Perhaps the great Rebbe of Kotzk expresses it best: "If I am I because you are you, and you are you because I am I, then I am not I and you are not you. But if I am I because I am I and you are you because you are you, then I am I and you are you."

What is my motivation for wanting more out of life? Is it because I have a deep-seated belief that this is something positive for me and the world? Or is it simply a meaningless search and endless competition with those around me?

The Chassidic master Rabbi Zusha of Anipoli is reputed to have said: "If it were offered to me to exchange places with Abraham our father, I would refuse. What would G‑d gain from this? He'd still have one Zusha and one Abraham."

If this holds true in the realm of spiritual strivings, how much more does it apply in the realm of the material. We are not meant to achieve the greatness of Abraham or Zusha or even our "perfect" neighbors, the Cohens'. But I am meant to achieve the greatest "me," and you – the greatest "you."


The self-defeating and paralyzing message of "not enoughness" compares you to others and demands that you follow the rigid standards and definitions of success set by those around you—parents, bosses, corporations, and society.

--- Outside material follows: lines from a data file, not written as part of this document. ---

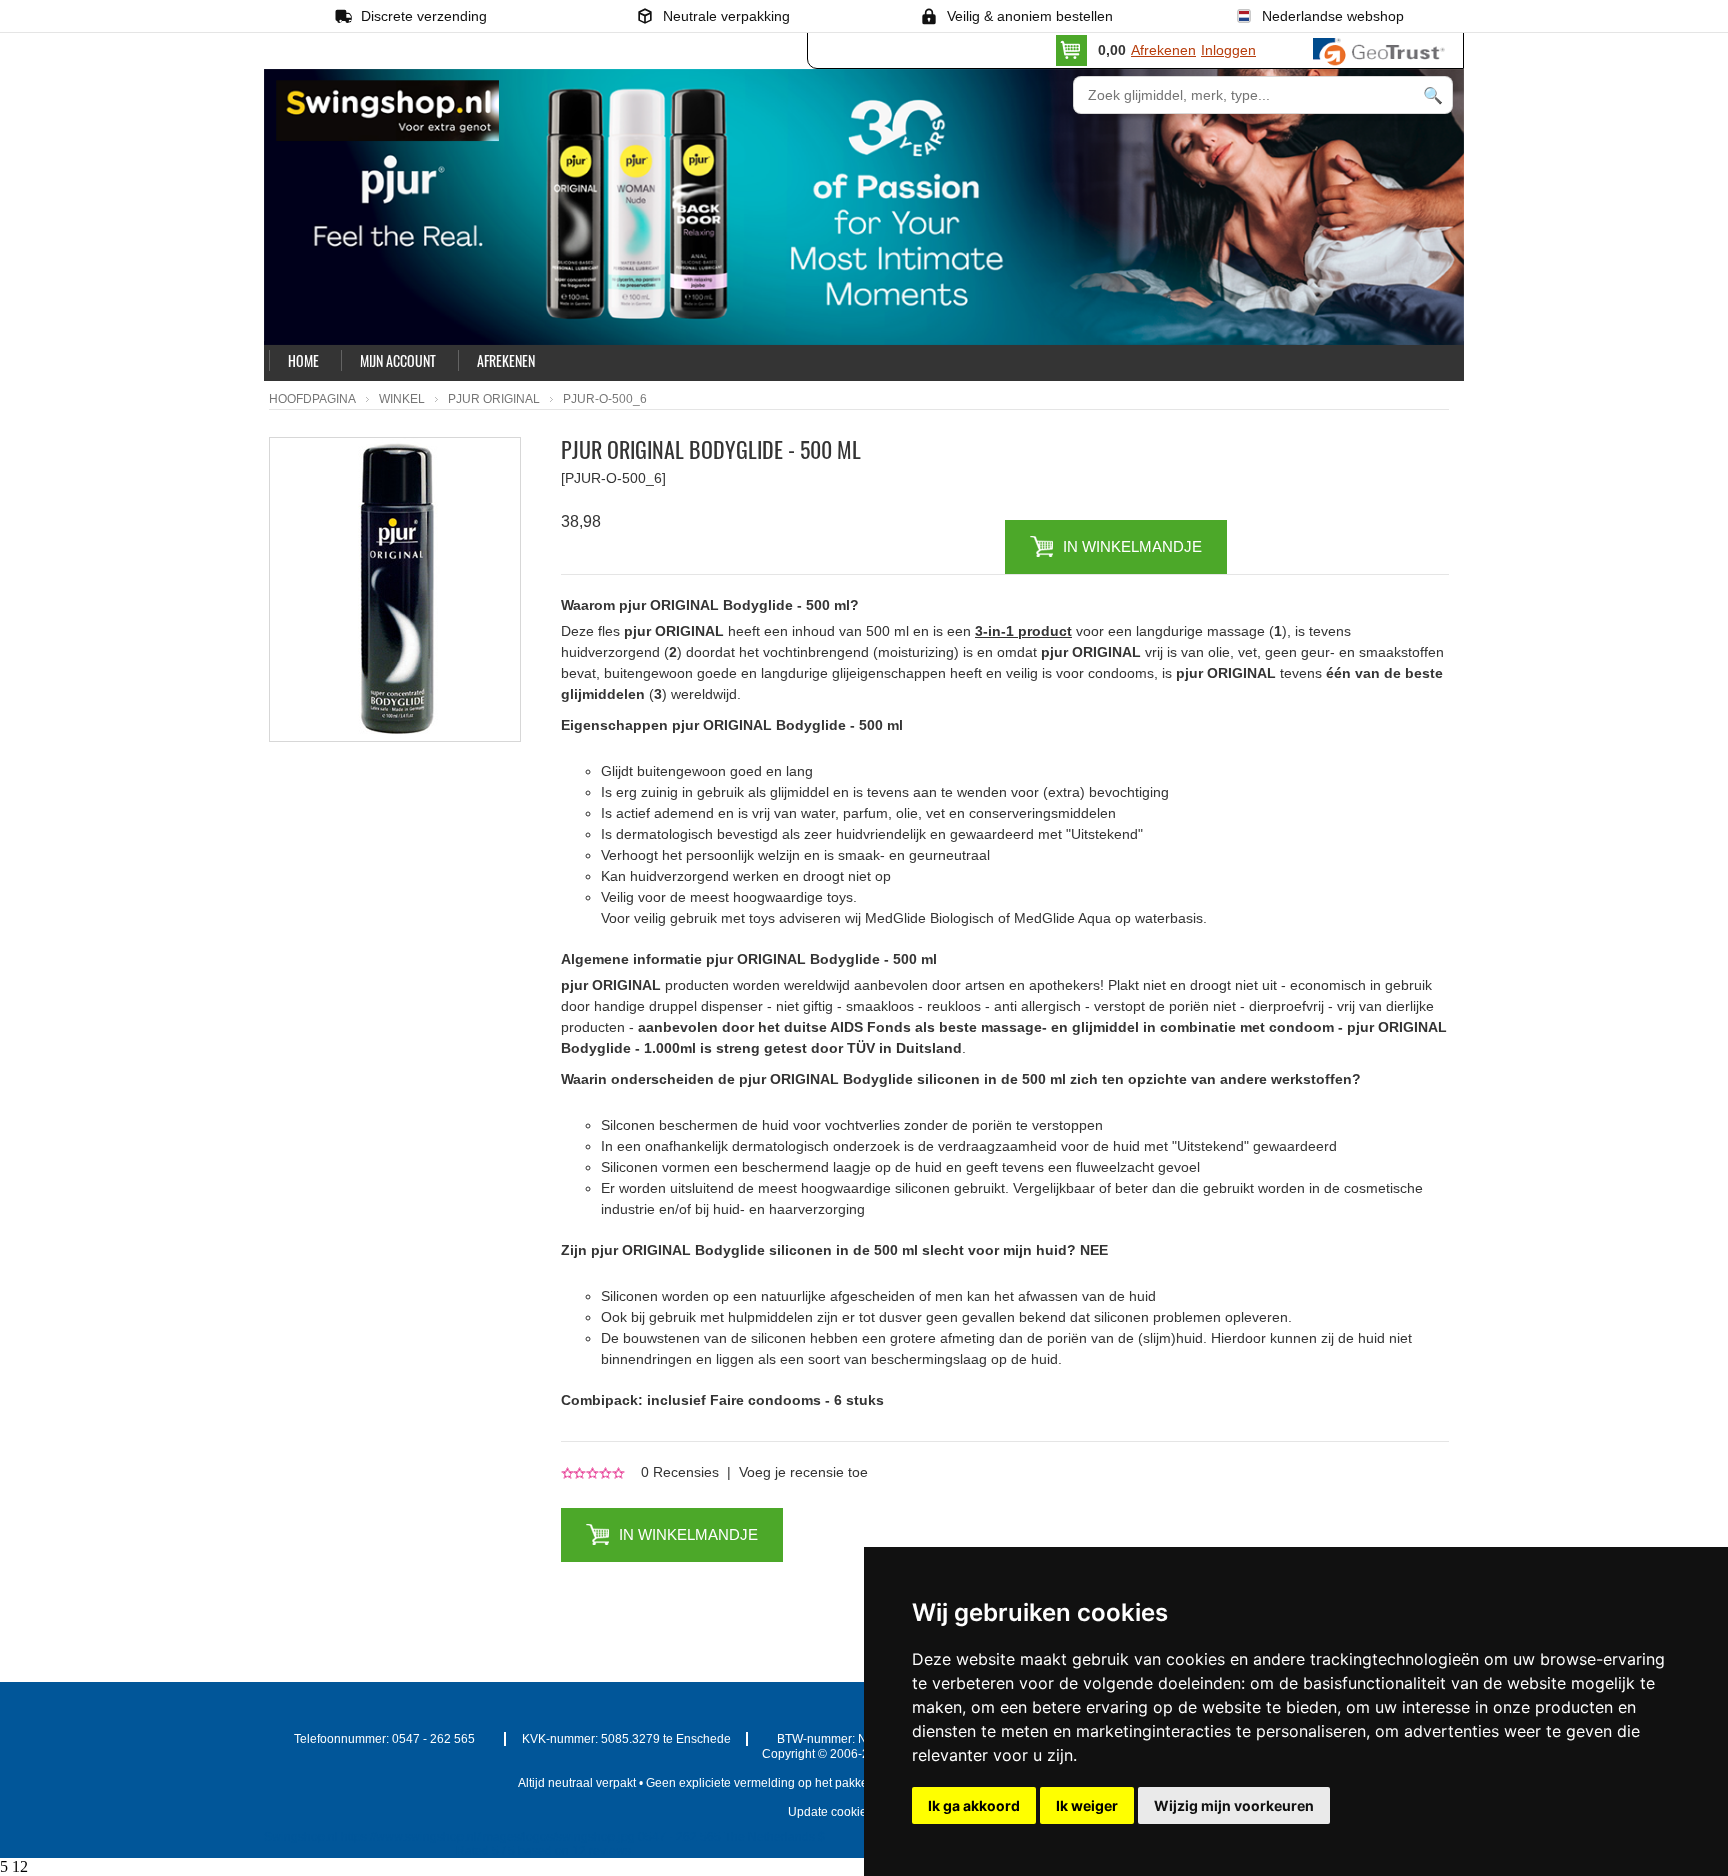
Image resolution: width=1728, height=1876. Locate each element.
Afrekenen (1163, 50)
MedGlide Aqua (1062, 918)
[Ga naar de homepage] (492, 152)
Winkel (402, 399)
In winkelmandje (1132, 546)
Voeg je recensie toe (803, 1472)
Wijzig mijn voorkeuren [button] (1234, 1805)
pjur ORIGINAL (494, 399)
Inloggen (1228, 50)
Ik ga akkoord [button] (974, 1805)
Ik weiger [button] (1087, 1805)
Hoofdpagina (312, 399)
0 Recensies (680, 1472)
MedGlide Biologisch (929, 918)
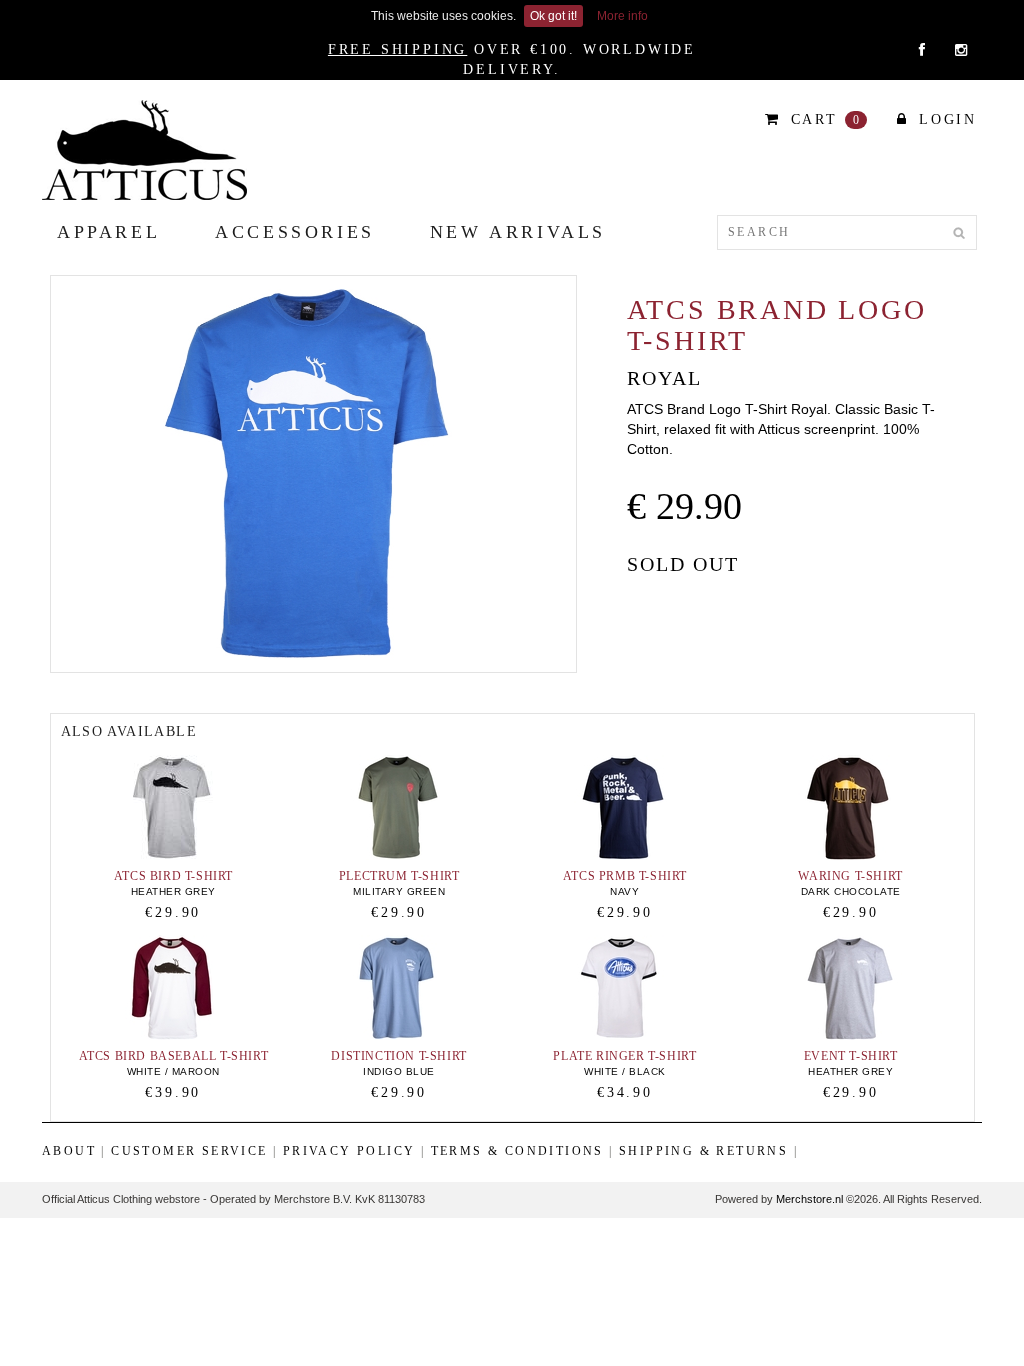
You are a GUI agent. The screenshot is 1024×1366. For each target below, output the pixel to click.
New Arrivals (518, 232)
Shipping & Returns (703, 1151)
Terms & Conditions (517, 1151)
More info (622, 16)
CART (823, 119)
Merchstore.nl (809, 1199)
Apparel (108, 232)
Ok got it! (553, 16)
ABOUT (69, 1151)
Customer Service (189, 1151)
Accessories (295, 232)
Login (944, 119)
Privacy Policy (349, 1151)
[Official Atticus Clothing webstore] (144, 149)
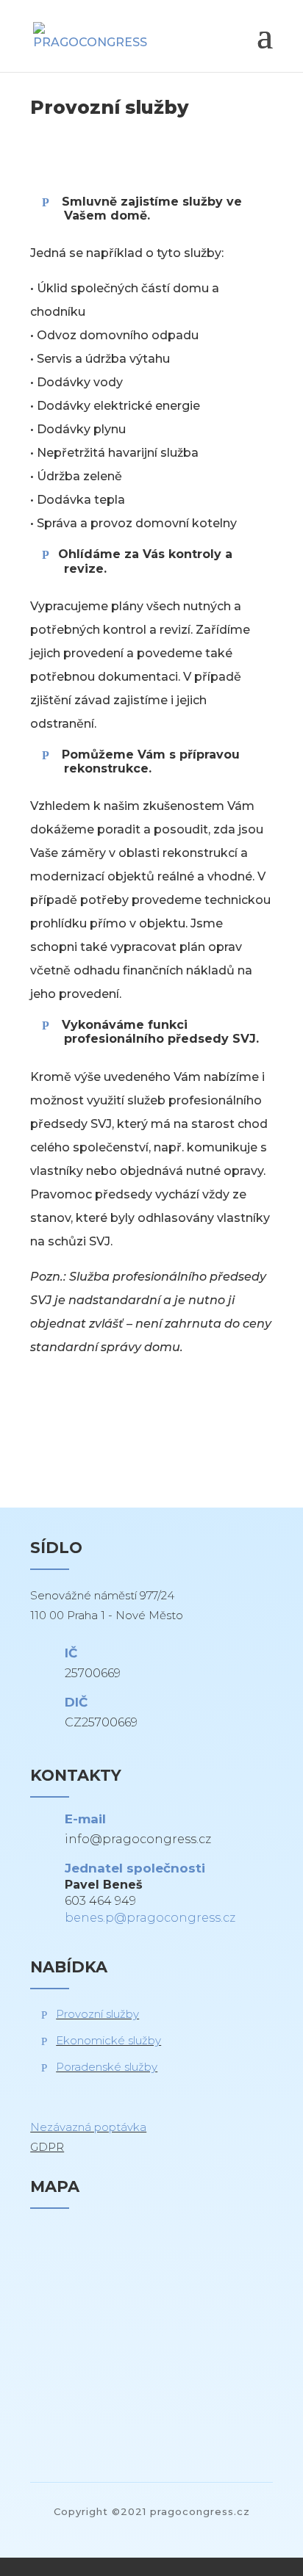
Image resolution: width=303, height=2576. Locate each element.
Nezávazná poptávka (88, 2127)
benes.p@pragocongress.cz (150, 1918)
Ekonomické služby (108, 2040)
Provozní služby (97, 2014)
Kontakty (85, 1433)
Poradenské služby (106, 2067)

But an awareness of "not enoughness" that originates from the infinite potential of our divine core, and realizing just how great each of us can become, is ultimately the most positive and empowering message we can live.

So, the next time you hear self-talk reprimanding you that you aren't enough, why not try answering it by telling it just how much you, yes, you, can be?

And then, go right ahead and be it.


So, what do you think – are you enough?